The Court looked to the process followed in Full Court decisions. For example, In Encompass, the Full Court, “after close examination of the specification and the claims in issue” found that the invention was no more than a scheme or mere idea. Then they considered whether the invention was nevertheless patentable. As set out in Encompass:
“In considering whether the mere implementation by a computer of an abstract idea or scheme is enough to transform unpatentable subject matter into patentable subject matter, the Full Court in Research Affiliates (at [115]) resorted to the language of “artificial” or “physical” effects, “technical contribution” and suchlike expressions, as used by the High Court in NRDC. By resorting to this language, the Full Court was doing no more than explaining that the claimed method in that case did not transcend, as a matter of substance, what remained an abstract idea or mere information of a kind that has never been considered to be patentable subject matter under Australian law.“
Here, the Court did not interpret the invention as being a mere scheme or plan:
“It is to a mechanism of a particular construction, the operation of which involves a combination of physical parts and software to produce a particular outcome in the form of an EGM that functions in a particular way. Accordingly, it is unnecessary to consider the second enquiry.”

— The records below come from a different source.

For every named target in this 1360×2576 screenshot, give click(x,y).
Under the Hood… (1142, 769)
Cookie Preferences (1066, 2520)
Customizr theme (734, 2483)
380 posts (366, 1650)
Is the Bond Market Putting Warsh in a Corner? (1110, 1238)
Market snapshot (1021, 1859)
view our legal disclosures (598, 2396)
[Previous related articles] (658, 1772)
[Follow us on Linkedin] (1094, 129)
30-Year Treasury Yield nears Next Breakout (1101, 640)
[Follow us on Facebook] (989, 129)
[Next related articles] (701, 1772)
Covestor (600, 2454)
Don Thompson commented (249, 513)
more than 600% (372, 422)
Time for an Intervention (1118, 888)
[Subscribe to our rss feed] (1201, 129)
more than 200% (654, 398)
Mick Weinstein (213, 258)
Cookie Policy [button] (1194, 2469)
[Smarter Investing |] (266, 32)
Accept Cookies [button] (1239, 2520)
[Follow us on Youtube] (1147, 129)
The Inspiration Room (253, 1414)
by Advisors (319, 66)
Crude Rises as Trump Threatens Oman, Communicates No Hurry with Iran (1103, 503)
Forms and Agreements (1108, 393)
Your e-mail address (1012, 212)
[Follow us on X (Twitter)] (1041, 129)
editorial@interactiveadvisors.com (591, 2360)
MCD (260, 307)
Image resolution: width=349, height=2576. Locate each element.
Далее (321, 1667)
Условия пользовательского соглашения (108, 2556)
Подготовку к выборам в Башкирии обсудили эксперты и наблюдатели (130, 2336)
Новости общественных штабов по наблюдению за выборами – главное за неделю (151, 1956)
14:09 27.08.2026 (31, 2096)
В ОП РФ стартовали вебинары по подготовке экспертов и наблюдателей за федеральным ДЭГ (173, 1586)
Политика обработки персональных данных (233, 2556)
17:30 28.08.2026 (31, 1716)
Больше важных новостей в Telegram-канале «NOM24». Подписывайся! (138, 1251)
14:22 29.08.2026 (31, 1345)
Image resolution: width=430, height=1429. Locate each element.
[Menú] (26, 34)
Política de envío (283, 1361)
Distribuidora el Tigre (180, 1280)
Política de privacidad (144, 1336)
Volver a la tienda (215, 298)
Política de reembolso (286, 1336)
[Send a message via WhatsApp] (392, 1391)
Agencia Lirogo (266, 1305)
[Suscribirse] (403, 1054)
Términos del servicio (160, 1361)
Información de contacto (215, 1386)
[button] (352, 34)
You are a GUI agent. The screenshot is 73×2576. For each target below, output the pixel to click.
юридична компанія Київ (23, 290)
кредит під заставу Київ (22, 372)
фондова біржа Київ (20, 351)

The invention has hardware, firmware and software components. To a person skilled in the art, it is a machine of a particular construction that implements a gaming function. The physical and virtual features of the display, reels, credit input mechanism, gameplay mechanism and game controller combine to produce the invention. The approach taken by the delegate and the Commissioner in which they first identify the “inventive concept” and then utilise that concept to conclude that the invention is a mere scheme “rather puts the cart before the horse.”
As set out in Grant v Commissioner of Patents [2006] FCAFC 120:
“While a mere scheme or plan is not the proper subject of a patent, an alleged invention which serves a mechanical purpose that has useful results does not become such an unpatentable scheme or plan merely because the purpose is in the carrying on of a branch of business.”
The Commissioner accepted that there was no doubt that the EGM of claim 1 would be a manner of manufacture if it was implemented mechanically using cogs, physical reels and motors instead of software. The Court said that it is difficult to see why the development of an implementation of an EGM that utilises the efficiencies of electronics technology would be disqualified from patent eligibility, when the old-fashioned mechanical technology was not. Such an approach would be antithetical to the encouragement of invention and innovation.